◆ **BRIEF A**: In the essay on newspaper wedding announcements, why do the local paper's announcements include details such as where the couple honeymoon and where they will live? Answer in one to three sentences.
◆ **BRIEF B**: Reproduce the essay on newspaper wedding announcements word for word, from "I’m sorry if" up to and including "was a snob.".

◆ **EXTRACTED TEXT**:
# # # # #

I admit it; I’m a snoop. I love to see how other people live their lives, not by peeping through their windows (I draw the line at anything that would land me in jail), but by watching the snippets of their lives they see fit to share with us, the great unwashed masses. Which is one of the reasons I love those “see and be seen” party picture magazines that get published periodically, showing the self-appointed Memphis gliterati in all their splendor. Where else, I ask you, can you see so many boob jobs in one place without being there? That’s just one reason I call these magazines “boobs on parade.”
But, the really interesting tidbits of other people’s lives is on display in the wedding and engagement announcements of the newspaper. Now, I know many of you prefer to read the obituaries, mostly, I suspect, to make sure your name isn’t listed. But I find that to be a bit too ghoulish, and also entirely too reminiscent of my own mortality. But, weddings and engagements? Now, there’s a celebration, and a major slice, of life I can relate to.
I find the announcements that appear in our local paper to be particularly amusing. It used to be, back before every conceivable bit of newspaper content (including the electronic kind) had to be monetized, that weddings and engagements, along with births and deaths, were considered “vital statistics,” which were published as a public service by the newspaper. Hence the term “newspaper of record.” Many newspapers still treat these kinds of announcements that way, to the extent that the New York Times insists, as part of its announcement policy, that each of the blissful couple’s prior divorces be listed. How’s that for throwing a wet rag on the festivities? But not our local paper. They’ve figured out how to treat wedding and death announcements like car ads. Column inches are column dollars, so pretty much whatever you want to submit for publication in the way of wedding/death announcements is OK with them. The result: malapropisms, typos and the occasional elimination of the identity (or even existence) of one of the bride’s (or groom’s) parents. Apparently, quite a few test tube babies get married.
I get a particularly big kick out of the differences between the announcements in our local paper and the ones that appear in the New York Times. To appear in the Times, one or both of the happy couple must have at least one degree (and preferably more) from an Ivy League school, be a doctor, lawyer or investment banker and have at least one parent who’s written the Great American Novel. To appear in our local paper, one or both of the celebrants must have attended Ole Miss and be employed by FedEx or one of our ubiquitous hospitals. And it doesn’t really matter who their parents are, unless, of course, one of them happens to be a preacher. The Times doesn’t care where the couple honeymoon, or where they’re taking up housekeeping, but that information is de rigeur in the local announcements. After all, more info = more column inches.
I’m sorry if that comparison makes me come across like a snob (what can I say?). Either of my marriage announcements, had they been submitted for publication, would have fallen short by the Times’ standards. But the second one would have been worthy (in my opinion), if only for the fact that the wedding “reception” was held at the soda fountain of the Wiles-Smith Drug Store in Midtown. See, I told you I was a snob.

# # # # #

◆ **INFORMATION SUPPLIED**:
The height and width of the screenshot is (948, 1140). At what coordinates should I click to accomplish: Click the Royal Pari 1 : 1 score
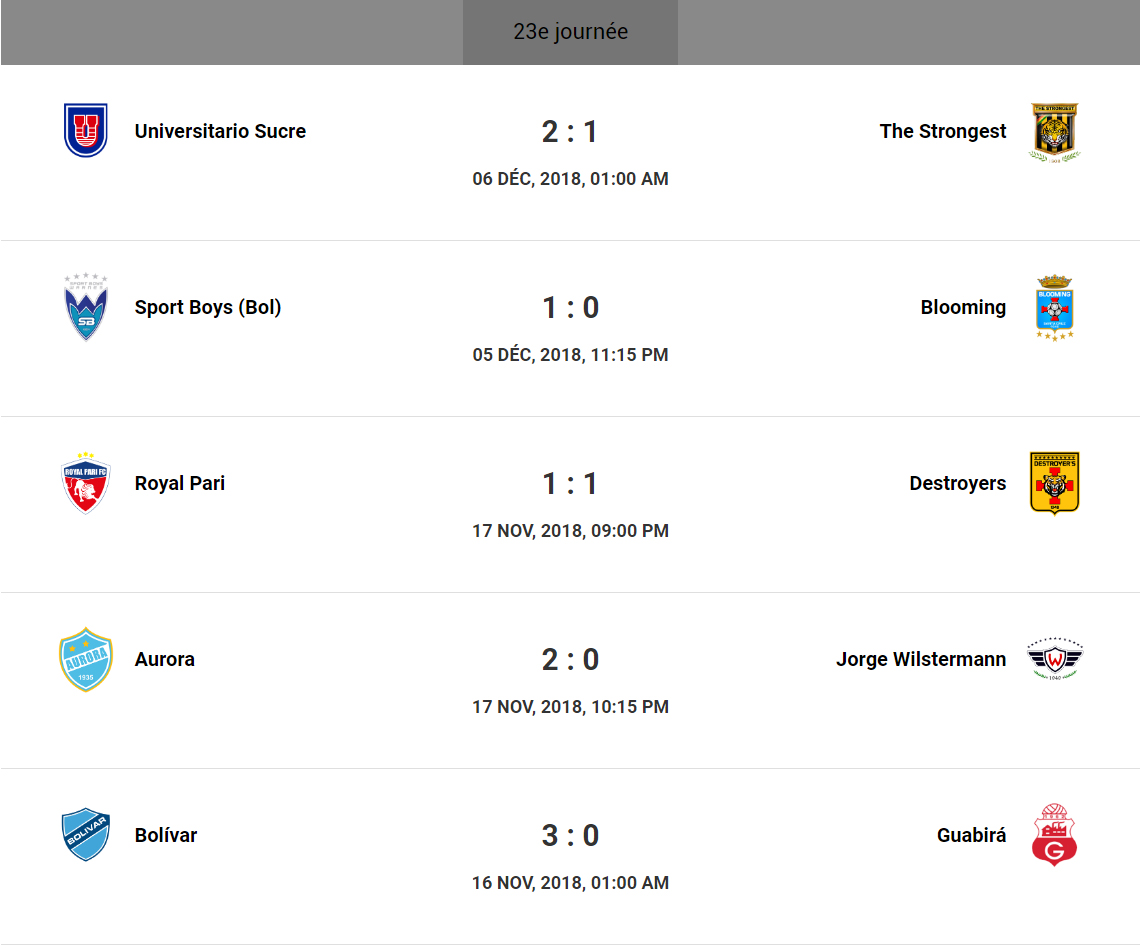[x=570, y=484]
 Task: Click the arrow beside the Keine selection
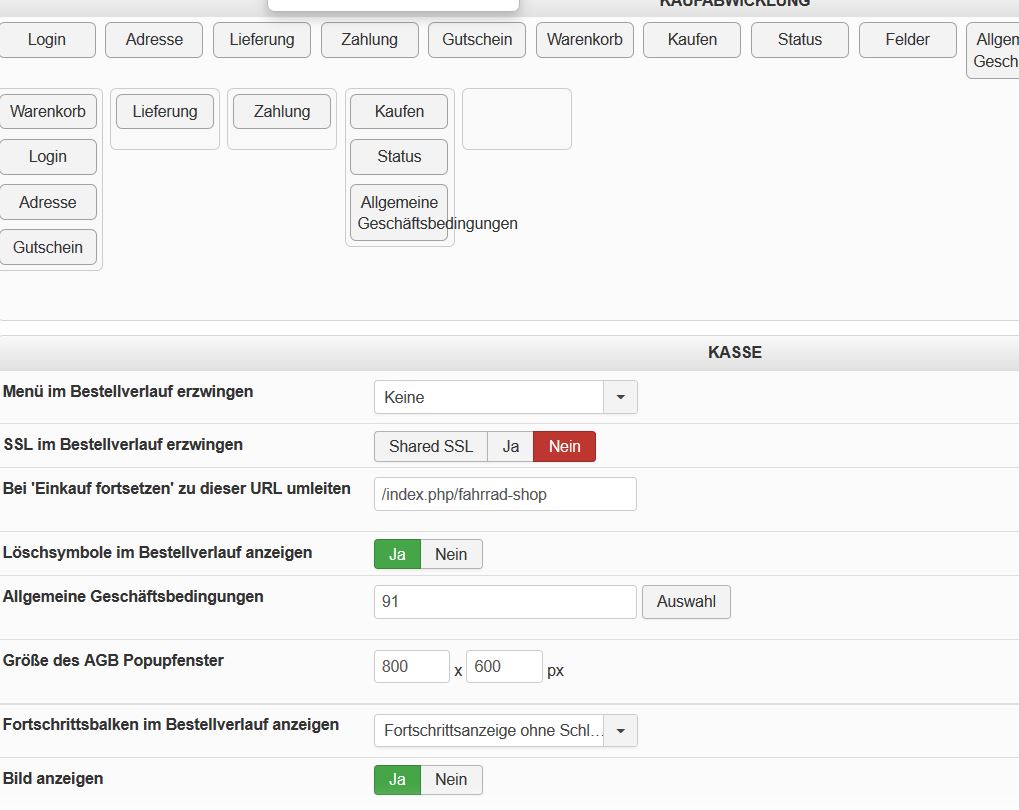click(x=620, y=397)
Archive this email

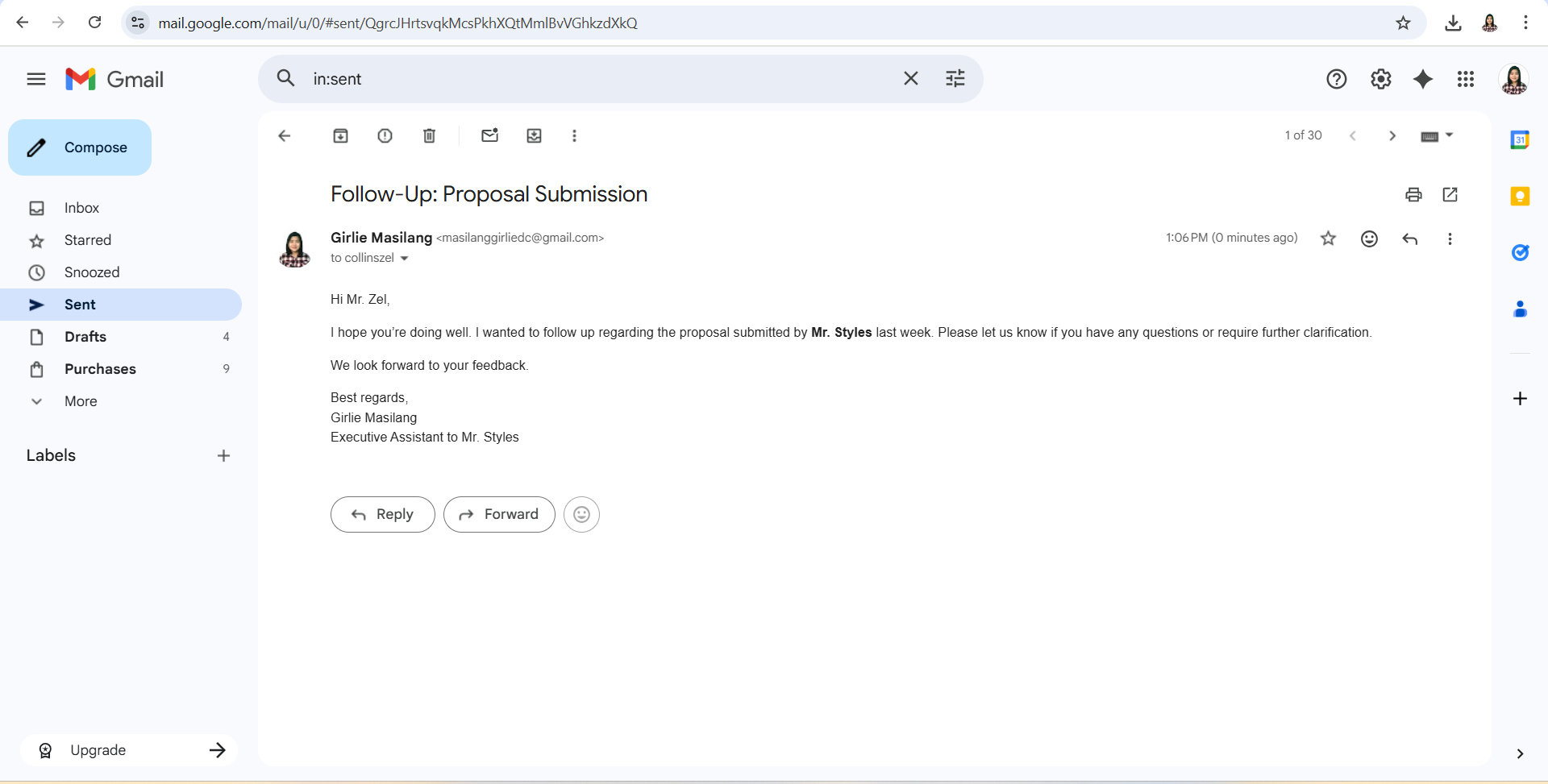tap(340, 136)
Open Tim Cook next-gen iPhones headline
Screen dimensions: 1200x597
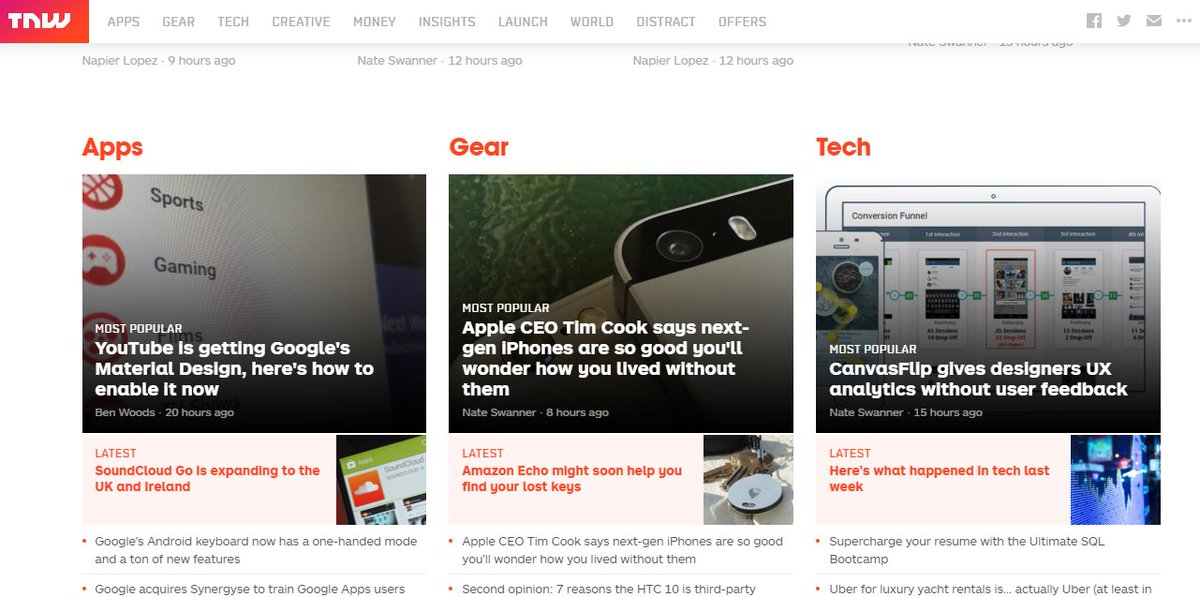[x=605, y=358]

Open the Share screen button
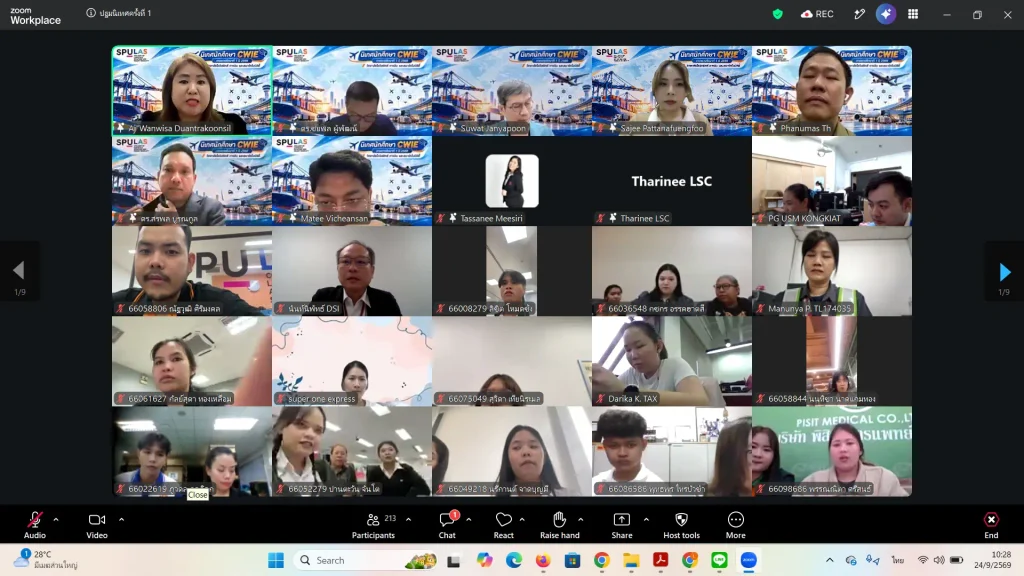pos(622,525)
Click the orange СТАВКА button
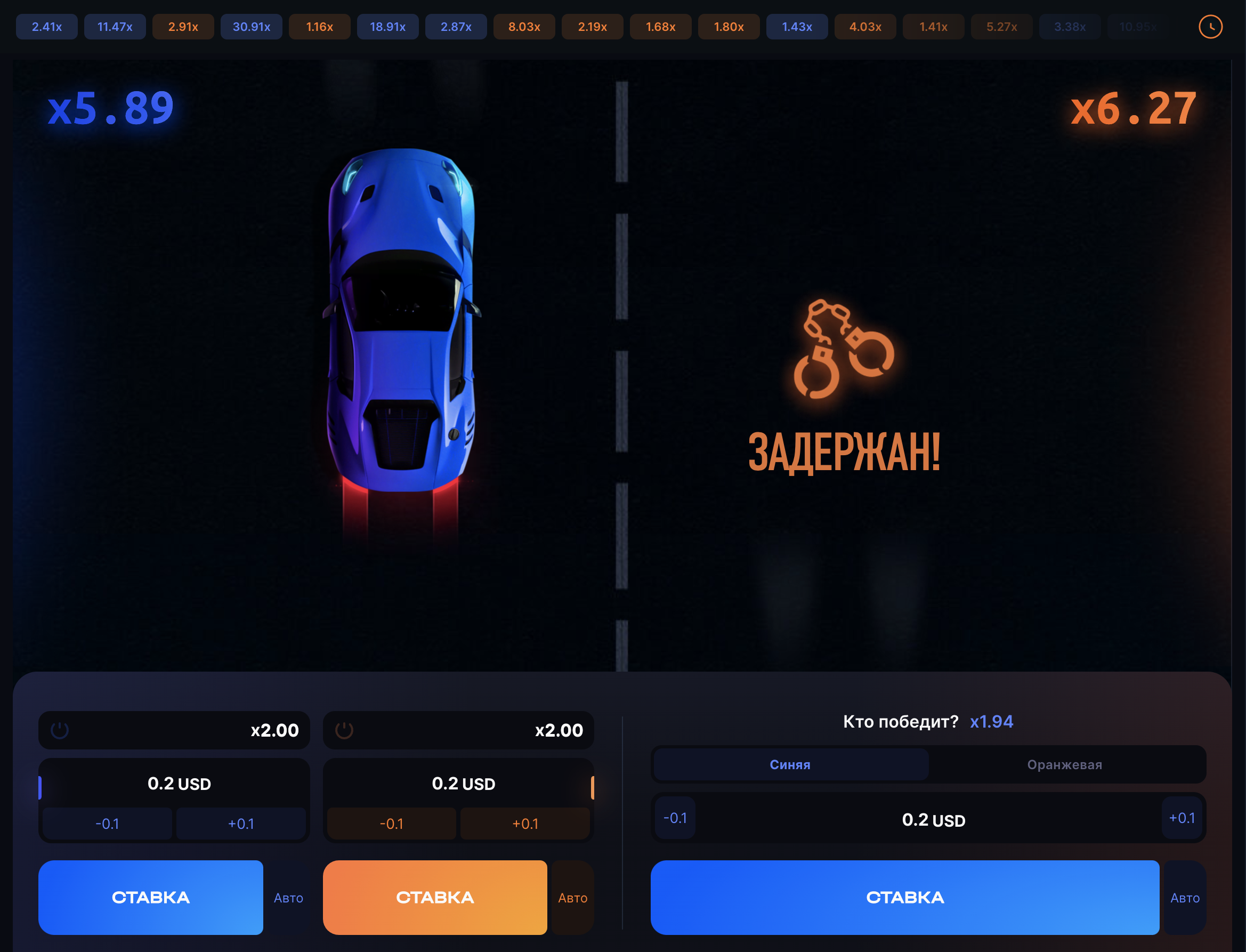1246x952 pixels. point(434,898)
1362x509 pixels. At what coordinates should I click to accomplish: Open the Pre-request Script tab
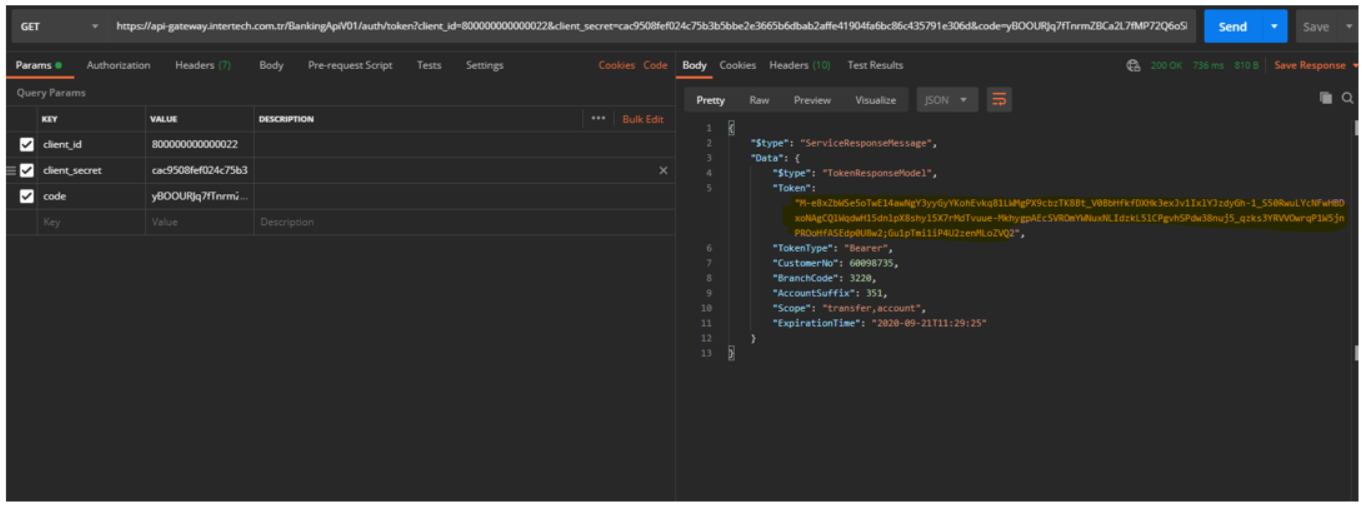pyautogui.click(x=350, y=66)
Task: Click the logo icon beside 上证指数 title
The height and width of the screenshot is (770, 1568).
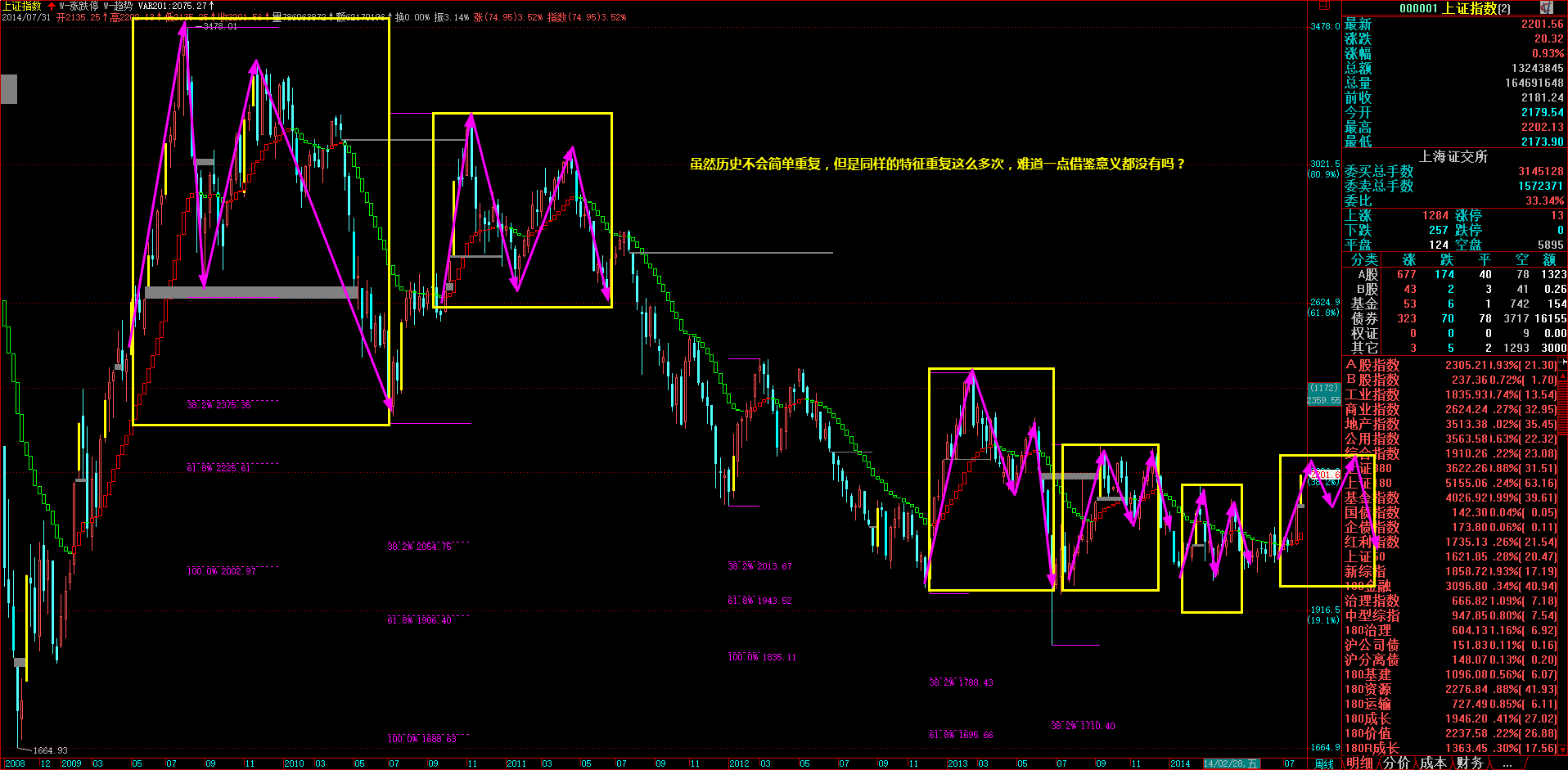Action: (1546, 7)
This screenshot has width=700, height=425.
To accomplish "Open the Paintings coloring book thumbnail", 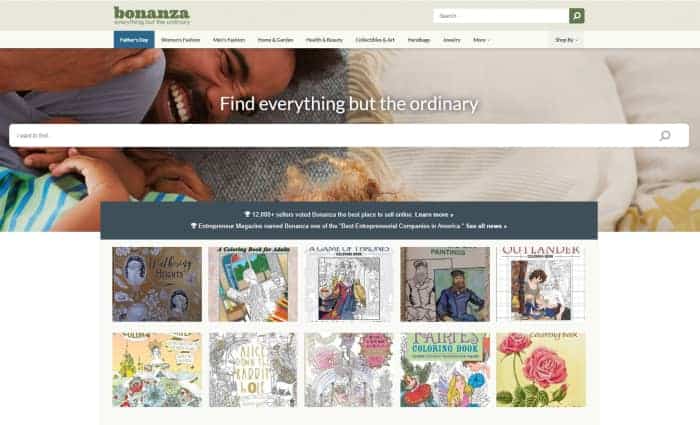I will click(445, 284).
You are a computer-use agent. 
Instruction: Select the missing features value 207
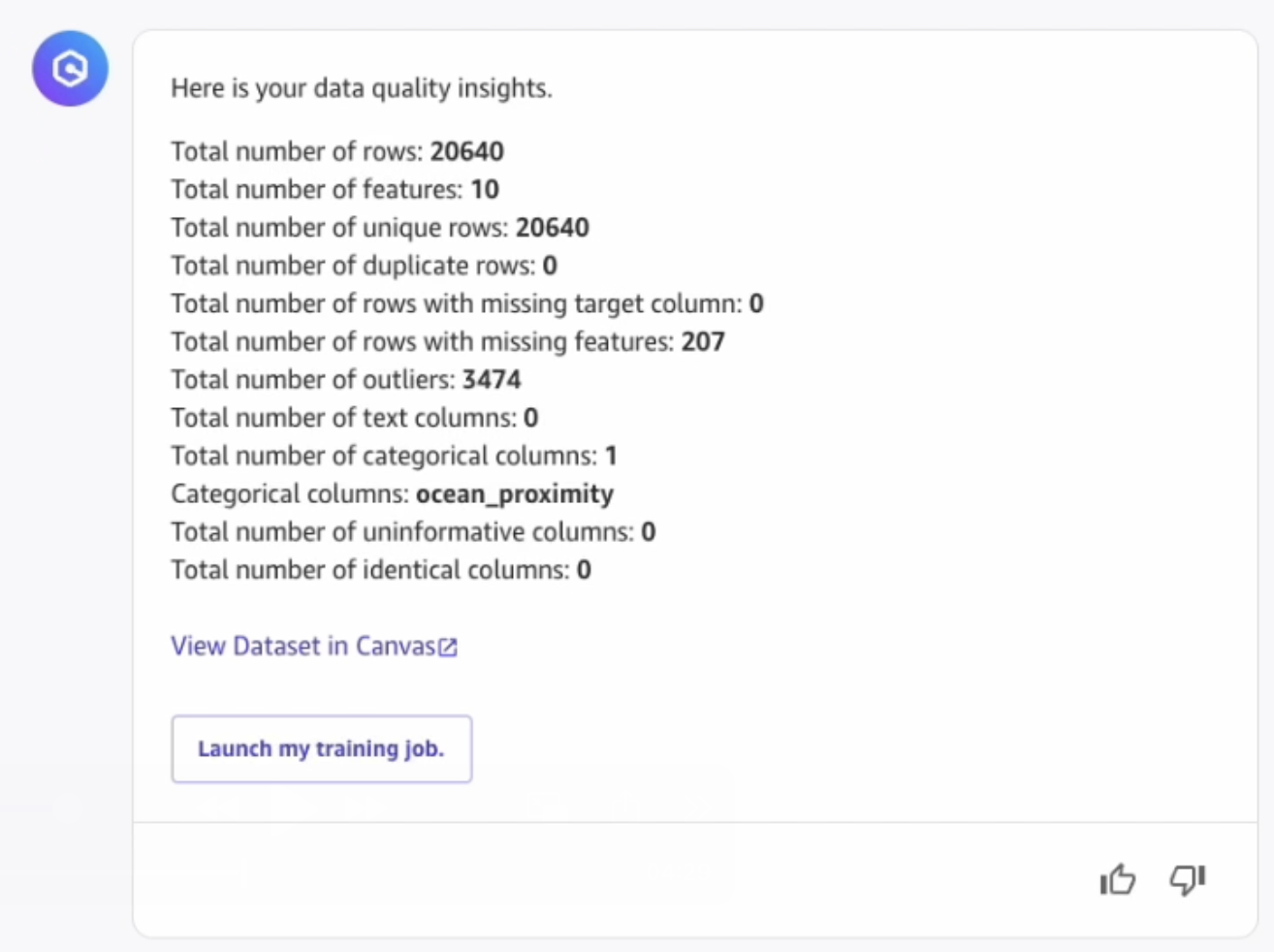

# # # # #

◆ **EXERCISE SOLUTION A**: The local paper treats wedding and death announcements like car ads, since column inches are column dollars. It accepts pretty much whatever people submit, and more information means more column inches.

◆ **EXERCISE SOLUTION B**:
I’m sorry if that comparison makes me come across like a snob (what can I say?). Either of my marriage announcements, had they been submitted for publication, would have fallen short by the Times’ standards. But the second one would have been worthy (in my opinion), if only for the fact that the wedding “reception” was held at the soda fountain of the Wiles-Smith Drug Store in Midtown. See, I told you I was a snob.